Exercise goal> Revise the records that begin at the line containing "You are a computer-use agent. The height" and stop after the line containing "Click the 632", replacing "header cell" with "column header" and leaving everything else unchanged.

Data for this exercise>
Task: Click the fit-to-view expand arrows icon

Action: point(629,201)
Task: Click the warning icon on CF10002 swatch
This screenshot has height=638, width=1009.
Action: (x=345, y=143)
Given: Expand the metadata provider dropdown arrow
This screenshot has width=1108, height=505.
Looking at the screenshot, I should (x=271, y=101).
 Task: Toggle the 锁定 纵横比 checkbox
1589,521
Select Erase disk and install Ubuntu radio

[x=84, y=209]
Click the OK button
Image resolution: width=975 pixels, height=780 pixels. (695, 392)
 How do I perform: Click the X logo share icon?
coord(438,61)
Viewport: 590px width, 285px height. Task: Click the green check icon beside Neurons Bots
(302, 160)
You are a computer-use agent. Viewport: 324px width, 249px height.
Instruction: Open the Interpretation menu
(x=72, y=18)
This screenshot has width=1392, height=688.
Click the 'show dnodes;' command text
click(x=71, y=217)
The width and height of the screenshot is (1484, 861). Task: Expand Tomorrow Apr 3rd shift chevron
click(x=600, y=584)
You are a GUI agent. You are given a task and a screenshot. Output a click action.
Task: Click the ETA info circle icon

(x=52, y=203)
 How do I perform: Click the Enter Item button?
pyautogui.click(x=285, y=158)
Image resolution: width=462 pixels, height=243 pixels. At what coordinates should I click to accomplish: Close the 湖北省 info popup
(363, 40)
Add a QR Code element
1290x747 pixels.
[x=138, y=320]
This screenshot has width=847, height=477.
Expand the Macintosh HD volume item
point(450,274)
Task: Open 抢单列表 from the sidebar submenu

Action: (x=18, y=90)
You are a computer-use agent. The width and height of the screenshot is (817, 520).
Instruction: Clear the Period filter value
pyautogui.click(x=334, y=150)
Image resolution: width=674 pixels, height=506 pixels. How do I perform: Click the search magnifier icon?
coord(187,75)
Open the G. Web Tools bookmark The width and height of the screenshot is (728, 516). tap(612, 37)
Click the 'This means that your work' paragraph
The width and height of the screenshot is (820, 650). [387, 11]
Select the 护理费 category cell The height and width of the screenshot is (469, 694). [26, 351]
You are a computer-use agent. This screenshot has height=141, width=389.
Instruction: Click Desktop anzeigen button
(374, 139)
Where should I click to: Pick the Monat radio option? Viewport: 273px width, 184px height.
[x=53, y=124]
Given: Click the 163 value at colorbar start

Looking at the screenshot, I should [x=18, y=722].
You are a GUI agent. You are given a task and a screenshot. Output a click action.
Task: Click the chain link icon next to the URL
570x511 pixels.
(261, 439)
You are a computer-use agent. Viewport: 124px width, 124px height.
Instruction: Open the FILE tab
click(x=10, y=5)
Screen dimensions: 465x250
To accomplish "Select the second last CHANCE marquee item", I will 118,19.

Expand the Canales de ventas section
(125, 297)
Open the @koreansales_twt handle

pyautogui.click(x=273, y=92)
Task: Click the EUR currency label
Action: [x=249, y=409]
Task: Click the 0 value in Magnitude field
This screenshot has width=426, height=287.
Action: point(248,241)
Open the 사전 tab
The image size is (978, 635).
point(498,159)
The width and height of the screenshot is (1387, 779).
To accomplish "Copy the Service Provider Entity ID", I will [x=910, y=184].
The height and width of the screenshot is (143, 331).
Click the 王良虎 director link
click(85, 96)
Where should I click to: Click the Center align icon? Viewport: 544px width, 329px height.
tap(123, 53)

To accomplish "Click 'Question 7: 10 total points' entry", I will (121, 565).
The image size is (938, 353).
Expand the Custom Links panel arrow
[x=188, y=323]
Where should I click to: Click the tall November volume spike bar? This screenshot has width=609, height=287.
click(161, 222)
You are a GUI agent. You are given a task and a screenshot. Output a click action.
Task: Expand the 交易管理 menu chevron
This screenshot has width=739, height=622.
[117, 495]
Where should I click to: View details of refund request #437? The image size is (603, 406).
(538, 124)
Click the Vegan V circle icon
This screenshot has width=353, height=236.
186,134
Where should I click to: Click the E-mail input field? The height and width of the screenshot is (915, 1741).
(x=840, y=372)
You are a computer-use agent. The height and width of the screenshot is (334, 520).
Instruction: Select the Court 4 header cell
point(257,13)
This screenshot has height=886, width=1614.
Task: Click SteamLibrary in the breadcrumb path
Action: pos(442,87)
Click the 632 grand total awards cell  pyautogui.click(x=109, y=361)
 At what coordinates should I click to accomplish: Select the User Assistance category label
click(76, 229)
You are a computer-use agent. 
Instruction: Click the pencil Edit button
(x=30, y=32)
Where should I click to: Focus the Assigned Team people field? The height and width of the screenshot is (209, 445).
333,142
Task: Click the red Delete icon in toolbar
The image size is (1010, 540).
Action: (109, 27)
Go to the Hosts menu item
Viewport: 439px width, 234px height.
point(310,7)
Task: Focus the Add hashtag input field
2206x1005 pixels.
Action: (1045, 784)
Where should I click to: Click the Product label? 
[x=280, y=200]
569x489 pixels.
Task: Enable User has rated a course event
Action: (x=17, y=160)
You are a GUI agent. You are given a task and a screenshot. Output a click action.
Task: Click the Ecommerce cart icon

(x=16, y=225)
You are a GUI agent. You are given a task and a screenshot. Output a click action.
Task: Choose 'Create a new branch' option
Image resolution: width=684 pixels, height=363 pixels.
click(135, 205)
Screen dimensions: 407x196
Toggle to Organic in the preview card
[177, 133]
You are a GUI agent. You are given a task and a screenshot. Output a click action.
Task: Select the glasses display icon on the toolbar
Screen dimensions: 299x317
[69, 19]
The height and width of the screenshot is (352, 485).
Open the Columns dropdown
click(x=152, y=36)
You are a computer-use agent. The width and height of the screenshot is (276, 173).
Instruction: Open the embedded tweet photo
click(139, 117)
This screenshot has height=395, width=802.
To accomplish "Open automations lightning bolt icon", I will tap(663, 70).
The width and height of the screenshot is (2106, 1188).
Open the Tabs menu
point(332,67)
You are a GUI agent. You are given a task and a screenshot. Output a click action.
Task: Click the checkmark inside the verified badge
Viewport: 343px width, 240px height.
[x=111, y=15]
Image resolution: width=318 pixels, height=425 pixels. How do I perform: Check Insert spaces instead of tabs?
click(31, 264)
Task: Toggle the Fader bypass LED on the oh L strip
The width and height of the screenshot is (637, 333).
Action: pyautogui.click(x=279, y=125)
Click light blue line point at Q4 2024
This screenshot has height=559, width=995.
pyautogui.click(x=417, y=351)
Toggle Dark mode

Answer to the problem>
You are a computer-use agent. The height and width of the screenshot is (334, 520).
Instruction: Select the Court 4 column header
point(257,13)
This screenshot has height=886, width=1614.
Task: Click SteamLibrary in the breadcrumb path
Action: pos(442,87)
Click the 632 grand total awards cell  pyautogui.click(x=109, y=361)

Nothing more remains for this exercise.